РЕКЛАМА – ПРОДОЛЖЕНИЕ НИЖЕ

Влияние In Utero на музыку XXI века слышно невооруженным ухом. Например, Лана Дель Рей, впервые увидев клип на Heart-Shaped Box в 11 лет, замерла перед телевизором как завороженная и влюбилась в Кобейна, а Джареда Лето Курт вдохновил на собственное творчество (вряд ли, говоря о действительно необычном звуке Nirvana, лидер 30 Seconds to Mars имел в виду угрюмый Bleach или вылизанный до блеска Nevermind). Но больше всего последний альбом главной гранж-группы повлиял на хип-хоп-исполнителей: без страданий In Utero непредставимы ни умершие молодыми эмо-рэперы XXXTentacion и Lil Peep, ни ветераны Kid Cudi, Jay-Z и Lil Wayne, регулярно отдающие должное нирвановскому наследию.

Третий альбом Nirvana — это затравленная колючая тварь, полностью покрытая шипами.
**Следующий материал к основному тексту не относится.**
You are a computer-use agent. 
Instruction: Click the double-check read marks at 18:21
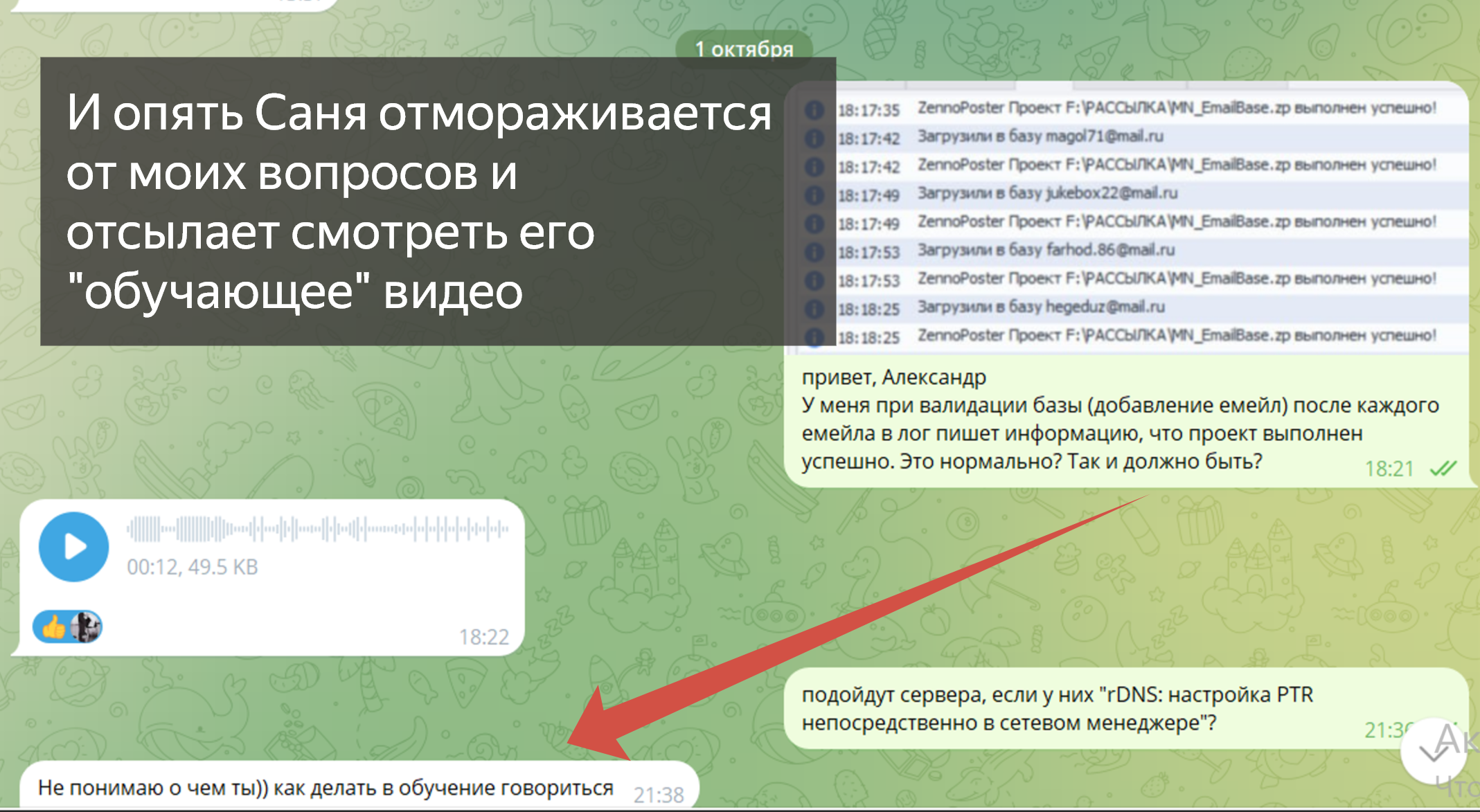1443,469
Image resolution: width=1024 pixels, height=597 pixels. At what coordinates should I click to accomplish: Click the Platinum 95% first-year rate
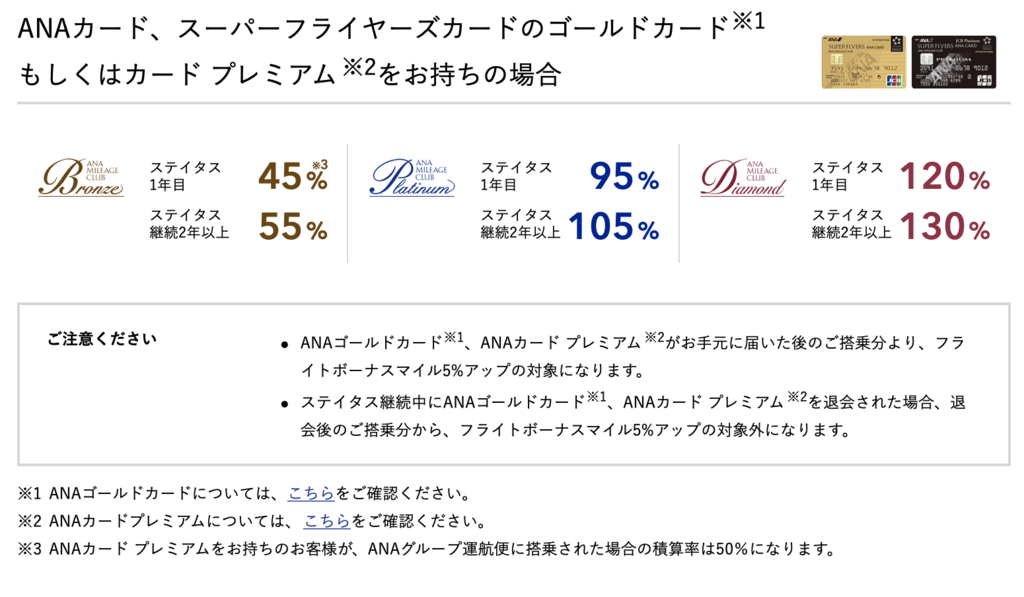click(624, 176)
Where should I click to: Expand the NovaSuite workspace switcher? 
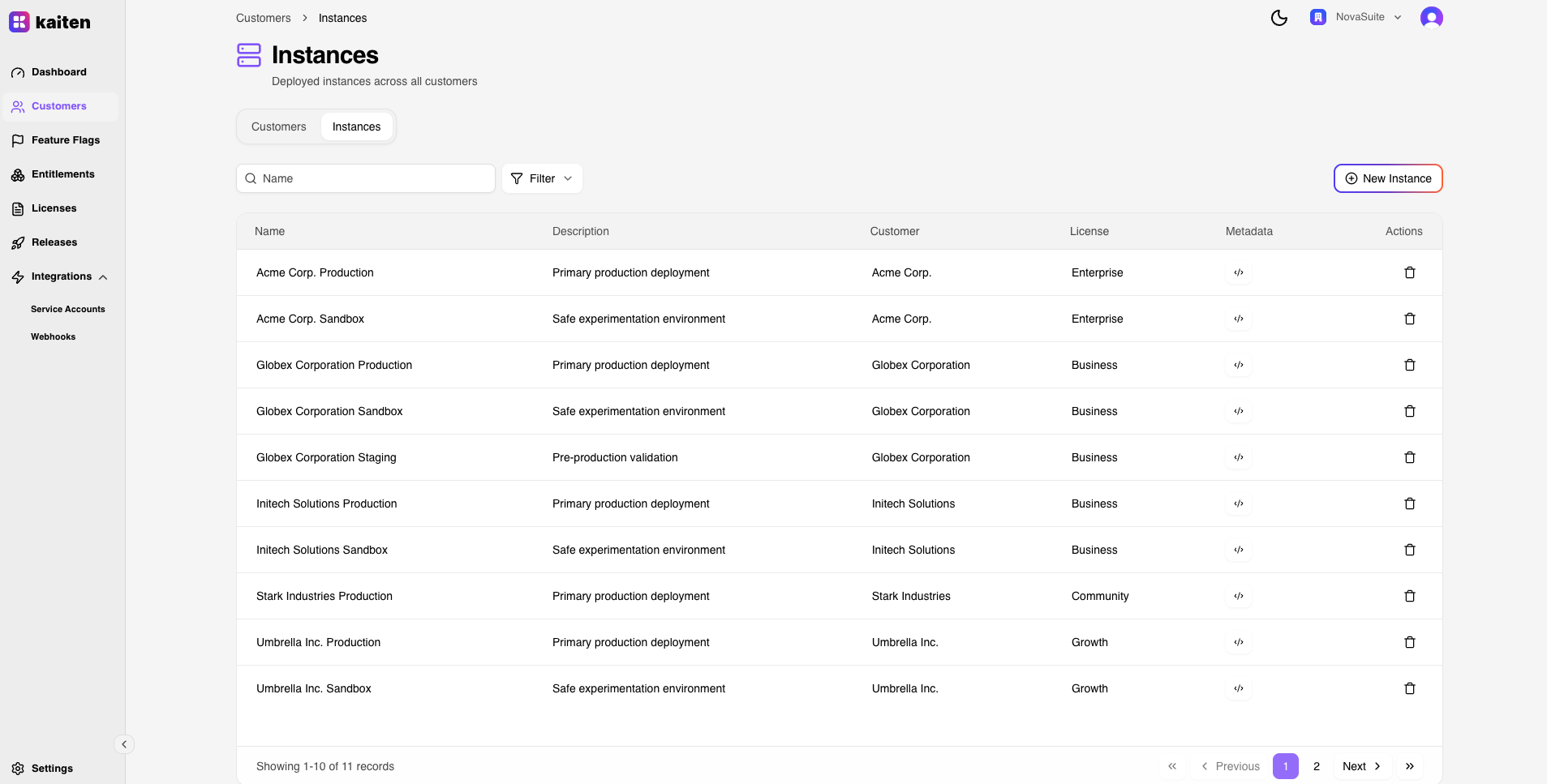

Грубое и резкое звучание пластинки может отпугнуть несведущего в тяжелой музыке человека, но стоит вслушаться, как сразу станет понятно: в отличие от десятков столь же абразивных альбомов, где гнев выплескивается на слушателя, в In Utero боль, ненависть и депрессия направлены вглубь себя. Расстроенные гитары и ядерные барабаны здесь не подчеркивают ярость вокала, а заглушают и успокаивают его: при всем уважении к басисту Кристу Новоселичу и барабанщику Дэйву Гролу кобейновский голос на третьем нирвановском альбоме звучит куда эмоциональнее и пронзительнее их инструментов. Это голос несломленного человека, который, по собственному признанию, был изнасилован Богом, но все равно продолжает бороться. И хоть меньше чем через год Курт Кобейн сдался, застрелившись из ружья, выпотрошенное ангелоподобное создание с обложки третьего альбома Nirvana никуда не улетело.